We are trying to incorporate more fish into our diet. The goal is to serve some type of wild caught fish at least once every two weeks, if not more often. This week’s fish was salmon. Normally, I bake it with lemon and rosemary, but it was time for a change. This was perfect as a week night meal, but I would also be comfortable serving it to guests. It’s that good!
INGREDIENTS
4 – 6 oz skinless salmon filets
2 teaspoons olive oil
salt and pepper, to taste
2 cloves garlic, minced
2 teaspoons fresh rosemary, minced
1/4 cup plus 1 tablespoon chicken stock
1 1/2 teaspoon orange zest
2/3 cup fresh orange juice (about 1 large orange)
1 tablespoon fresh lemon juice
1 1/2 tablespoons honey
2 1/2 teaspoons corn starch
Heat a large saute pan over medium high heat. Season the salmon with salt and pepper. Heat the oil and add the salmon. Cook until brown on both sides and the salmon is cooked through. This will be about 2-3 minutes per side depending on the thickness of the filets. Remove the fish to a plate and set aside.
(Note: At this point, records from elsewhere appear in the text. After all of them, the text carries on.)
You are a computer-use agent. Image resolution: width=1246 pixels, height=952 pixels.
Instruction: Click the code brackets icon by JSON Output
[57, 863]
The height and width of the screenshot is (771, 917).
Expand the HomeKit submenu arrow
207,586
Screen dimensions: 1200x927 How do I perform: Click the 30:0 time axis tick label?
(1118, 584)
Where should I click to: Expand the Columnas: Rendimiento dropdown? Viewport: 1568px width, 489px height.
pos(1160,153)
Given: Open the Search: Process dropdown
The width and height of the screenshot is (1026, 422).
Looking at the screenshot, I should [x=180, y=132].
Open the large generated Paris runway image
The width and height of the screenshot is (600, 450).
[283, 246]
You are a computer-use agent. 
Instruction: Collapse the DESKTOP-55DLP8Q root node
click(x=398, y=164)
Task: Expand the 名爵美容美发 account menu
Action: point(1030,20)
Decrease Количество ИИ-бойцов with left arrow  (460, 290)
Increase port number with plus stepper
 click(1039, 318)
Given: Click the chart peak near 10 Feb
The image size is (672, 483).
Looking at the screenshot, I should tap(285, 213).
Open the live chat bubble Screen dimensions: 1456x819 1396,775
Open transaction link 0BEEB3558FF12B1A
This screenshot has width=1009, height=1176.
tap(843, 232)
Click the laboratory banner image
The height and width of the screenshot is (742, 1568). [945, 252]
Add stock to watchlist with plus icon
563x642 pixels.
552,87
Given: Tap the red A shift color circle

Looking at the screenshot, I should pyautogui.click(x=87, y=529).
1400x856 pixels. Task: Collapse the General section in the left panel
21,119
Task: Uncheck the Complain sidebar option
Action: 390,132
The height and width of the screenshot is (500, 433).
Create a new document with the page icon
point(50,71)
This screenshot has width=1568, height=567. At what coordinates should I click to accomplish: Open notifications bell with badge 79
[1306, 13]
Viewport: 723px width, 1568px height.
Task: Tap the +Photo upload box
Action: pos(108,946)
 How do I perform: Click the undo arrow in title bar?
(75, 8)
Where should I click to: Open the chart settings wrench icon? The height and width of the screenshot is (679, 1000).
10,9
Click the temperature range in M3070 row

Add the garlic and rosemary to the remaining oil and heat for 15-20 seconds. Pour in the chicken stock and reduce by half.
Add the orange zest, orange juice, lemon juice, and honey. Simmer for a couple of minutes while you prepare the thickener.
In a small bowl, combine the corn starch and 1 tablespoon of chicken stock. Add this to your pan sauce and cook for 1-2 minutes. Return the salmon to the pan and spoon the sauce over it.
I served this with roasted asparagus and a couscous salad. Rice would be nice to soak up the pan sauce. Either way, dinner was on the table in about 30 minutes.